**Task brief**: Check each line below for the word "This", and copy those that have it.

# # # # #

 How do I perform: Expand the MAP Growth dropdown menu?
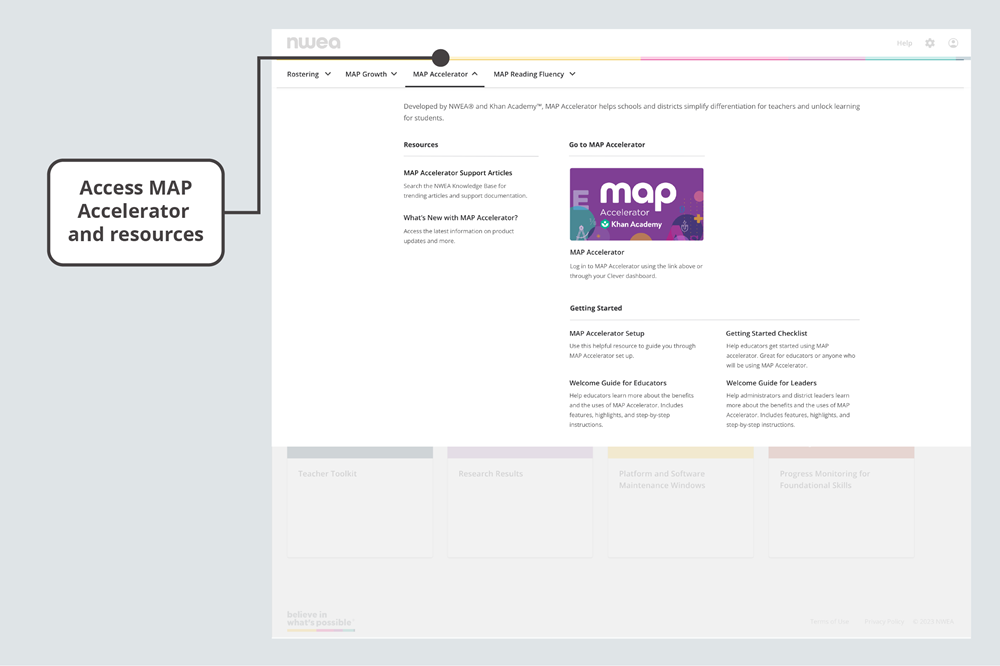coord(371,74)
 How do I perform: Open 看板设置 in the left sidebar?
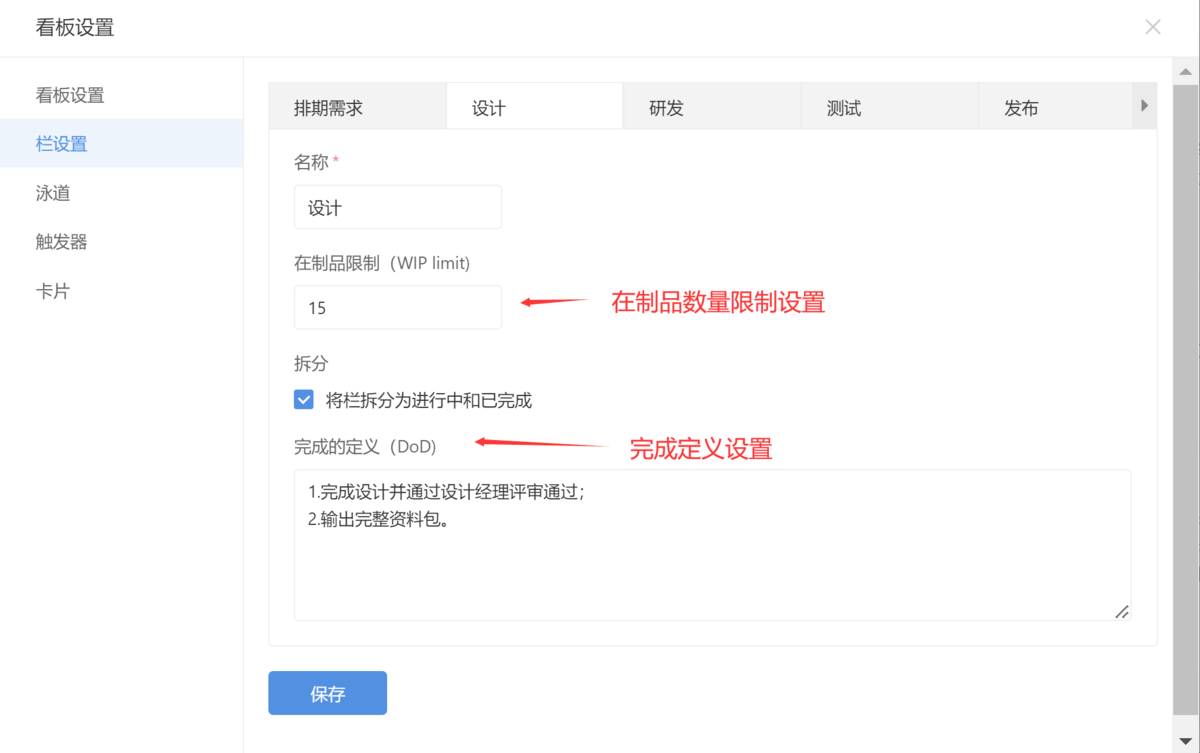pos(70,95)
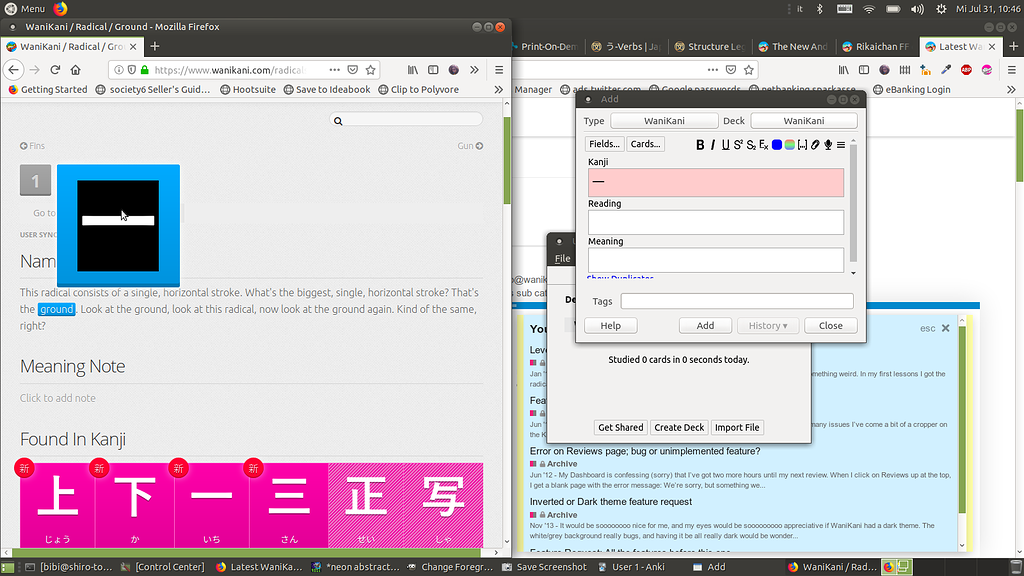Click inside the Tags input field
1024x576 pixels.
pos(735,301)
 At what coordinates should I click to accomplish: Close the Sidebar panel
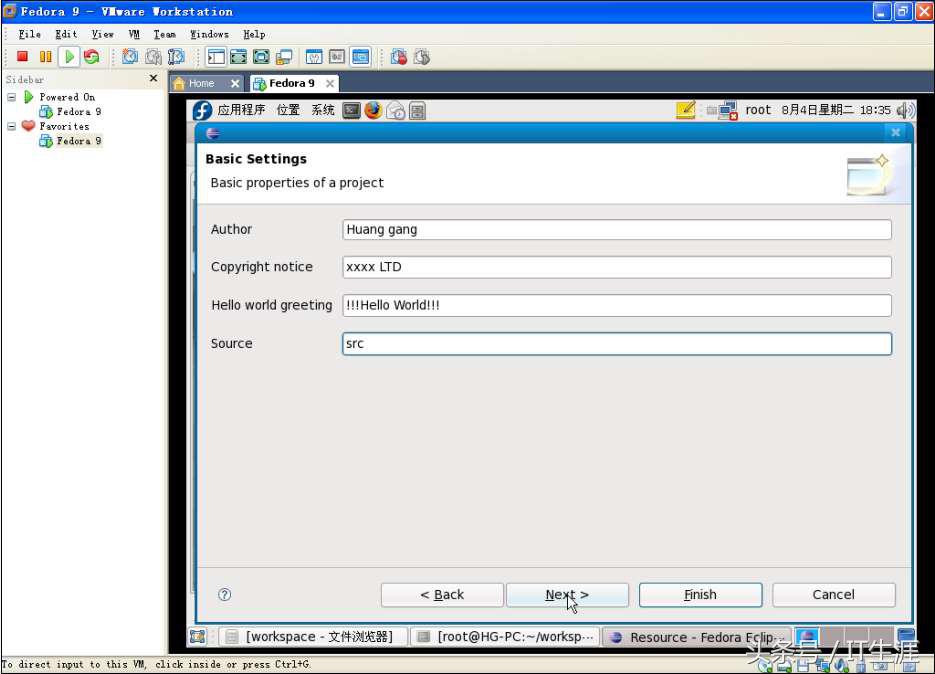[x=153, y=78]
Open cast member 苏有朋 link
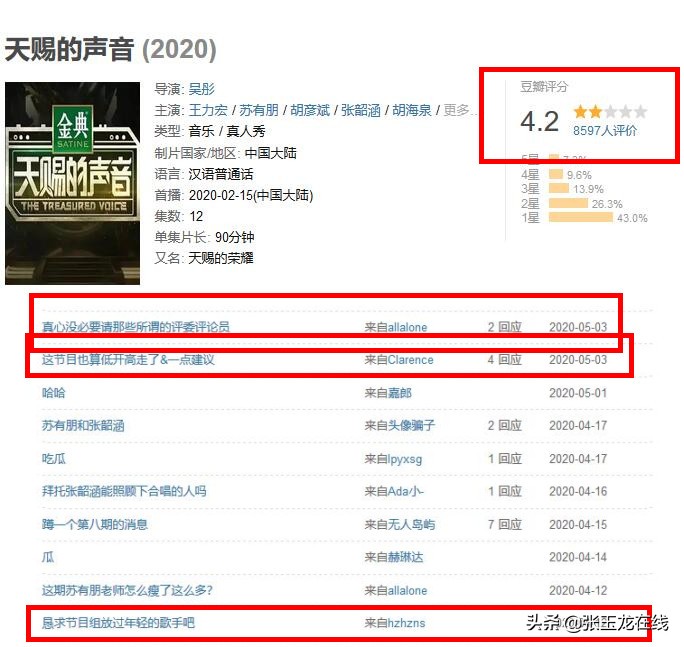Viewport: 684px width, 647px height. [259, 110]
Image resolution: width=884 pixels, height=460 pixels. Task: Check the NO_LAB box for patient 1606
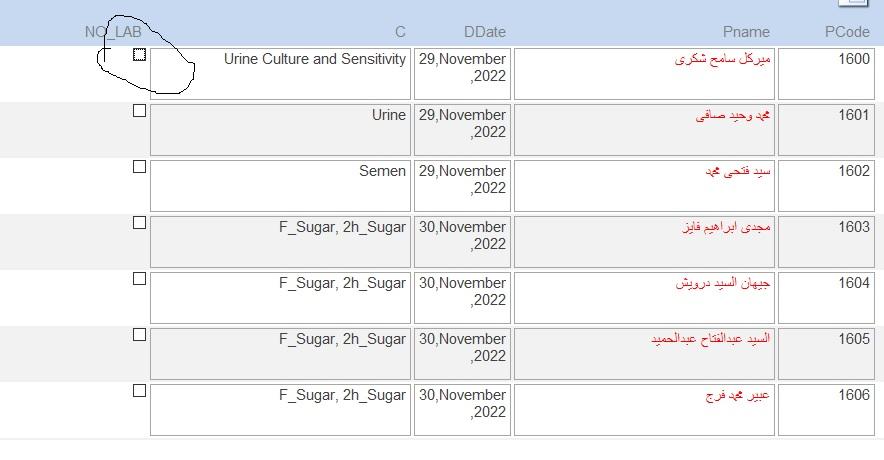(139, 391)
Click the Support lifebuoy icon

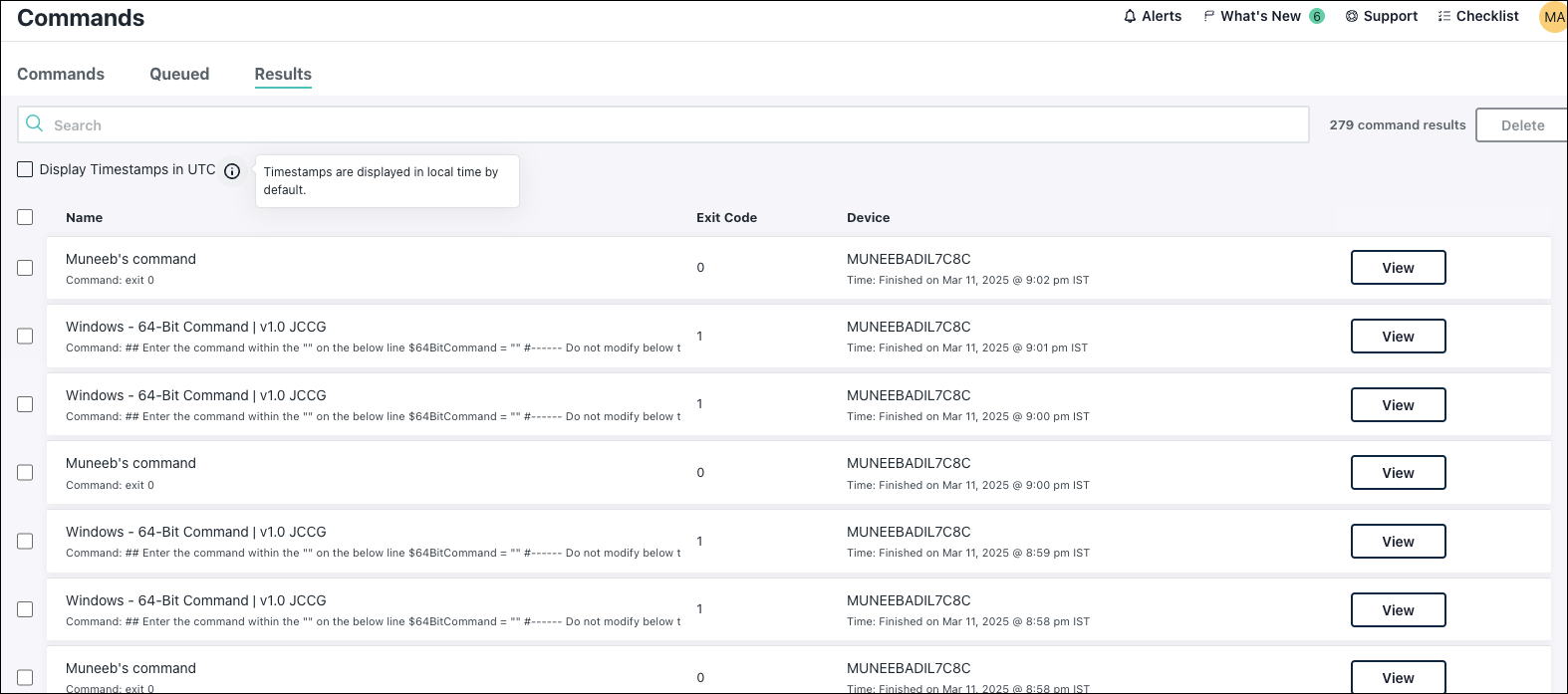tap(1351, 16)
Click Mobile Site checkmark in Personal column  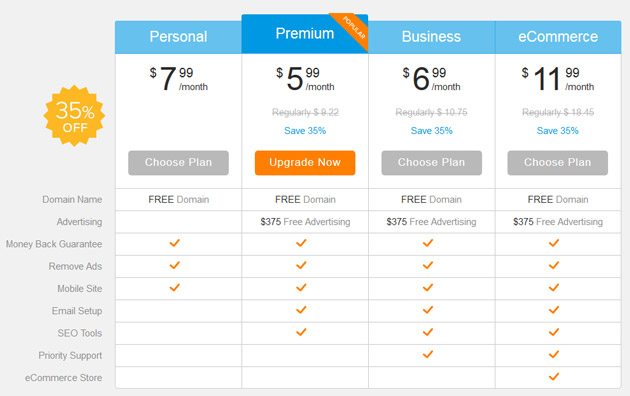(175, 288)
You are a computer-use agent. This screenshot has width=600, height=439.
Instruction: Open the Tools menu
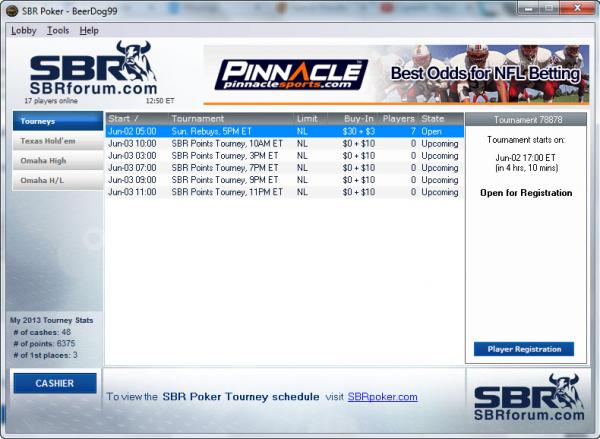(x=58, y=30)
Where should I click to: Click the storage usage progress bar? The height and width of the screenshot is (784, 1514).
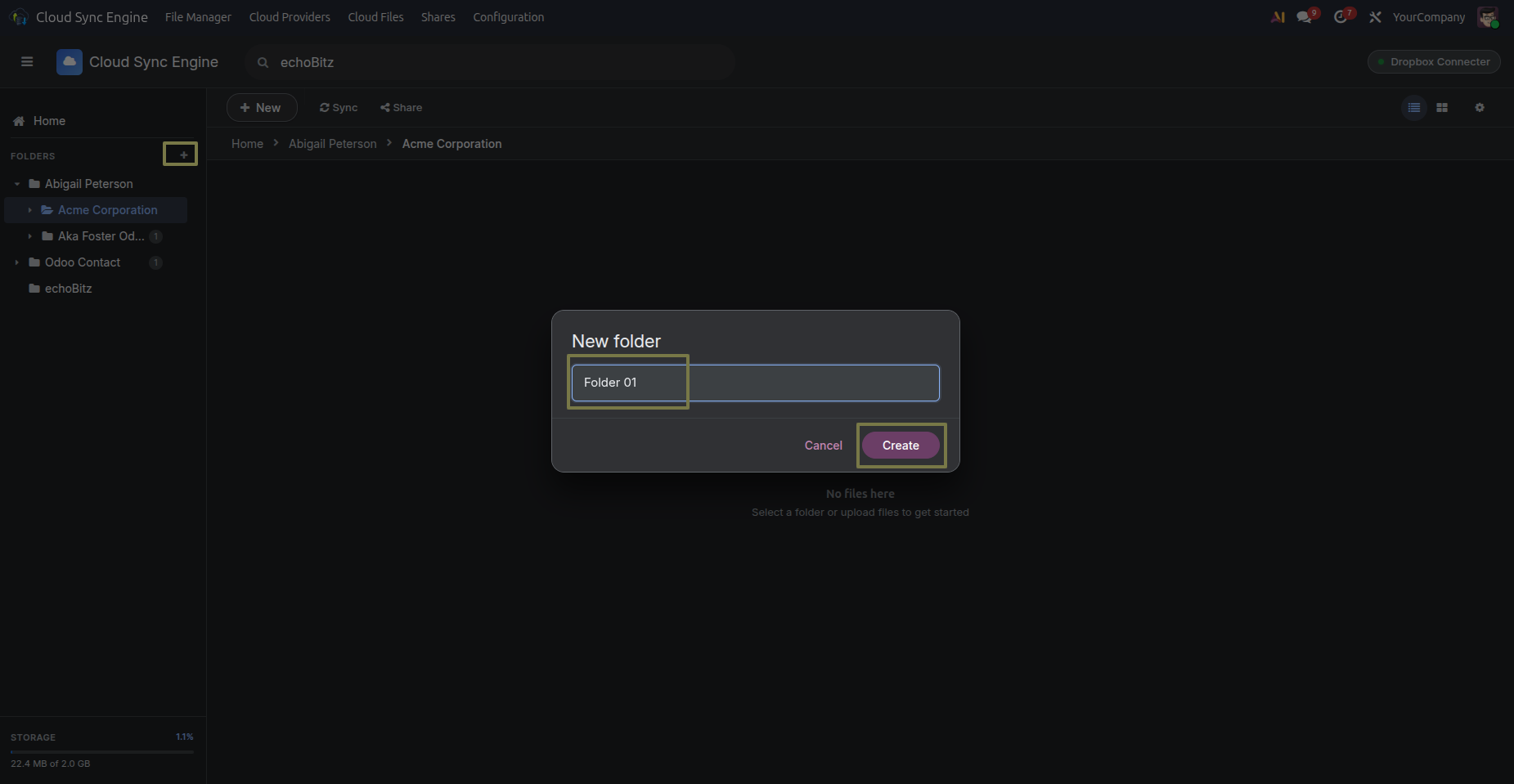click(x=102, y=751)
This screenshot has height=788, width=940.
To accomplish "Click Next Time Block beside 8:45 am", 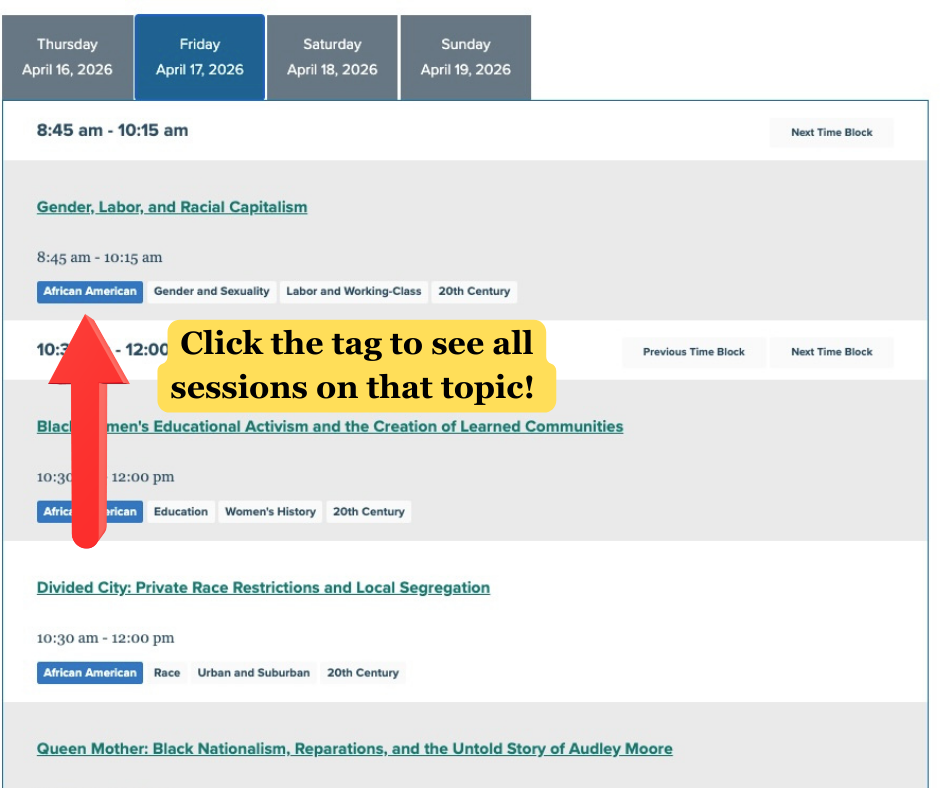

# # # # #

**Your solution**:
You are a computer-use agent. This screenshot has width=600, height=439.
This screenshot has height=788, width=940.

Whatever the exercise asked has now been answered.